What is being asked: Please write out exactly the lines of the data below from the line holding "Screen dimensions: 780x585" through the line holding "Expand recent locations", and leave out the rest.

Records supplied:
--------------------
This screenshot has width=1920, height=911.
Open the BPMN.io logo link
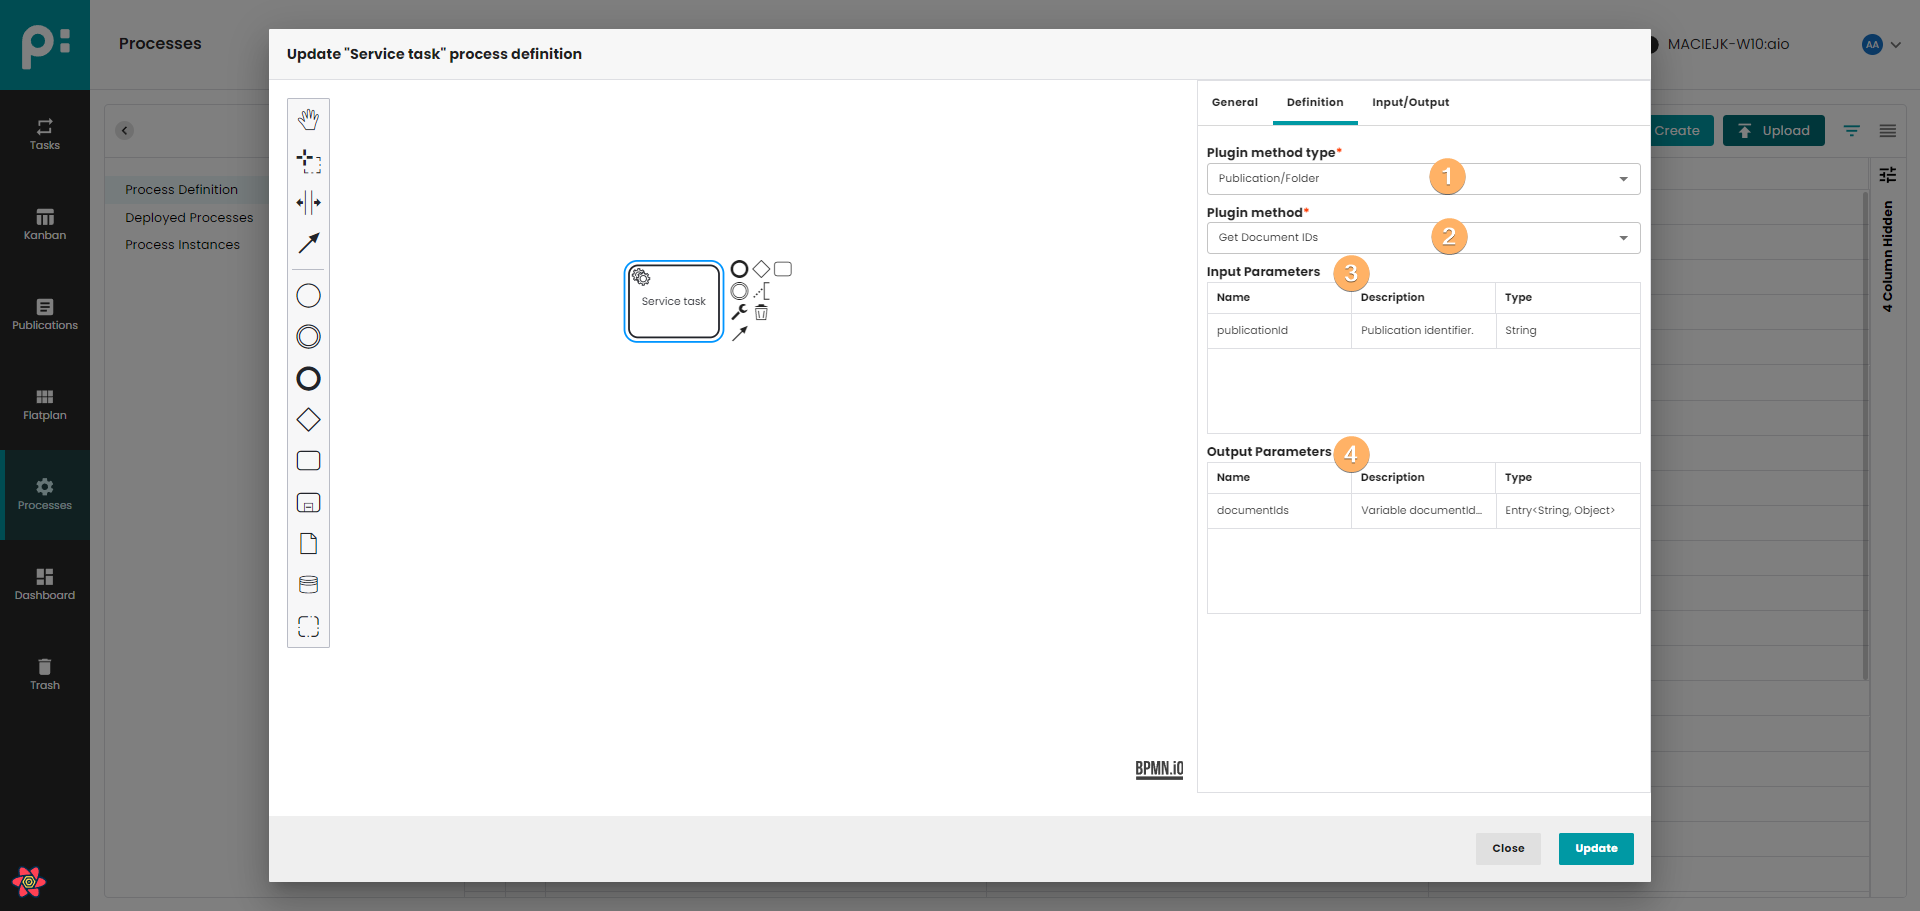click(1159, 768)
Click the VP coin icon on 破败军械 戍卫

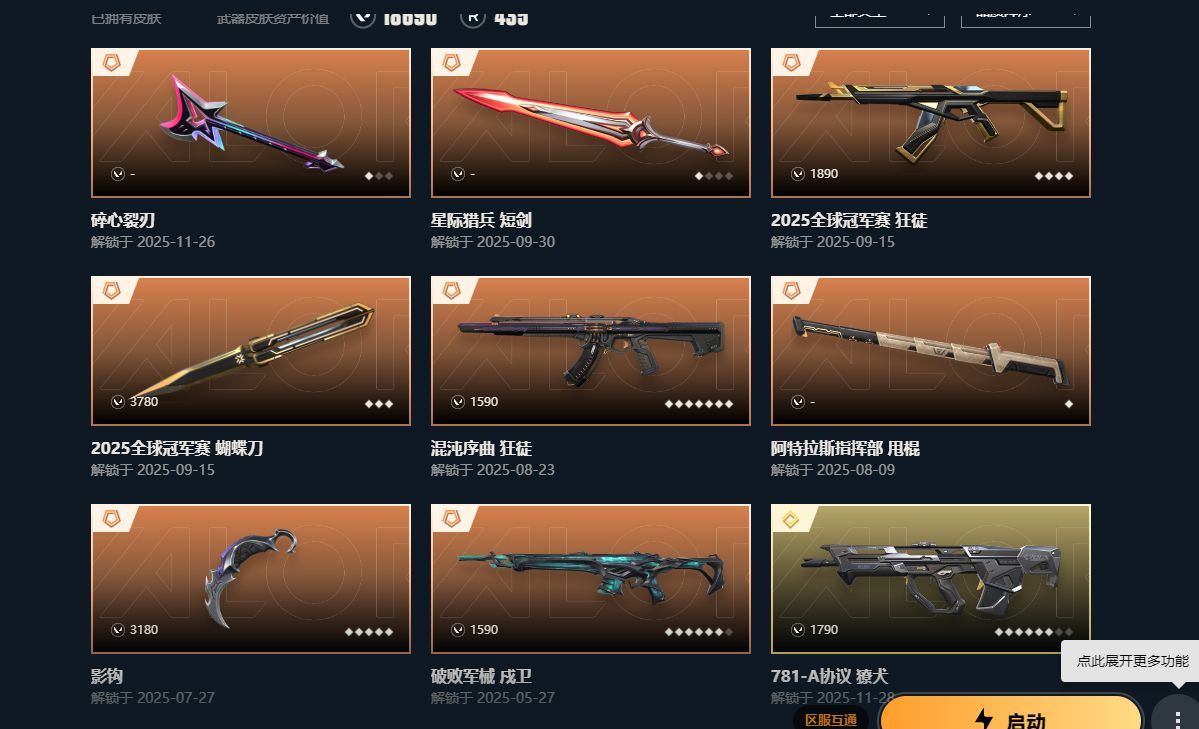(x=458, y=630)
--------------------
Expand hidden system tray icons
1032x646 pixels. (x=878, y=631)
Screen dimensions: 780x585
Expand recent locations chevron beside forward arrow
--------------------
Result of the task:
Screen dimensions: 780x585
Expand recent locations chevron beside forward arrow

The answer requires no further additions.